[RFC][PATCHv6 02/12] printk: introduce printing kernel thread

From: Sergey Senozhatsky
Date: Mon Dec 04 2017 - 08:48:59 EST


printk() is quite complex internally and, basically, it does two
slightly independent things:
a) adds a new message to a kernel log buffer (log_store())
b) prints kernel log messages to serial consoles (console_unlock())

while (a) is guaranteed to be executed by printk(), (b) is not, for a
variety of reasons, and, unlike log_store(), it comes at a price:

1) console_unlock() attempts to flush all pending kernel log messages
to the console and it can loop indefinitely.

2) while console_unlock() is executed on one particular CPU, printing
pending kernel log messages, other CPUs can simultaneously append new
messages to the kernel log buffer.

3) the time it takes console_unlock() to print kernel messages also
depends on the speed of the console -- which may not be fast at all.

4) console_unlock() is executed in the same context as printk(), so
it may be non-preemptible/atomic, which makes 1)-3) dangerous.

As a result, nobody knows how long a printk() call will take, so
it's not really safe to call printk() in a number of situations,
including atomic context, RCU critical sections, interrupt context,
etc.

To avoid lockups we, clearly, need to break out of console_unlock() printing
loop before watchdog detects the lockup condition.

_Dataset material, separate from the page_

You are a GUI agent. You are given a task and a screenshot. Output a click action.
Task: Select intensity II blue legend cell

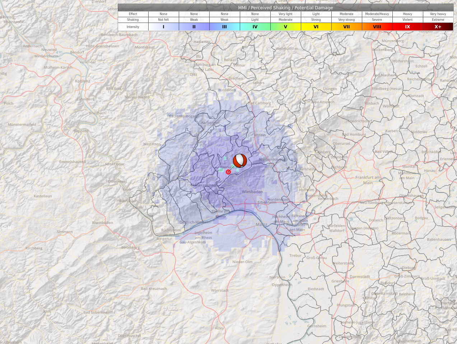pyautogui.click(x=194, y=27)
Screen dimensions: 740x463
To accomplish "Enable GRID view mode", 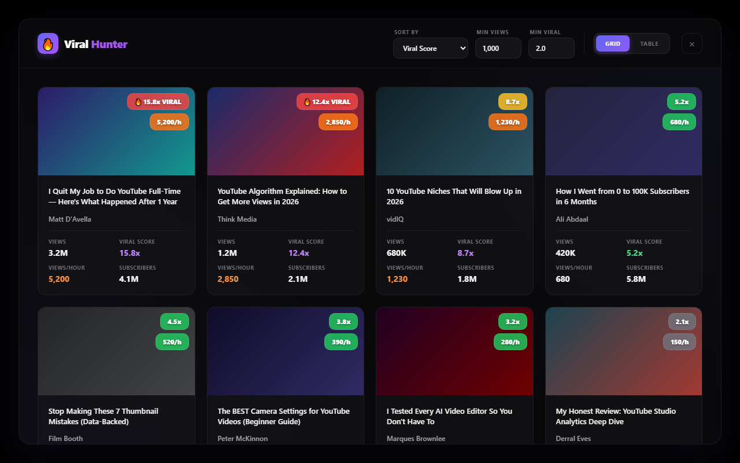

This patch introduces a
'/sys/module/printk/parameters/offloading_enabled' sysfs param, which enables
and disables such functionality by offloading printing duty to another task.
The printing offloading is happening from console_unlock() function and,
briefly, looks as follows:
if a process spends in console_unlock() more than half of watchdog's
threshold value it breaks out of printing loop and unlocks console_sem.

Since nothing guarantees that there will another process sleeping on the
console_sem or calling printk() on another CPU simultaneously, the patch
also introduces auxiliary kernel thread - printk_kthread, the main
purpose of which is to take over printing duty. The workflow is, thus,
turns into:
if a process spends in console_unlock() more than half of watchdog's
threshold value it wakes up printk_kthread, breaks out of printing loop and
unlocks the console_sem.

The wakeup part is also a bit tricky, since scheduler is in position to
decide that printk_kthread should run on the very same CPU with the process
that is currently doing printing. This means that offloading potentially
may never take place. That's why we try to play games with printk_kthread
affinity mask and basically want to wake it up on a foreign CPU, so
printing take over has more chances to succeed.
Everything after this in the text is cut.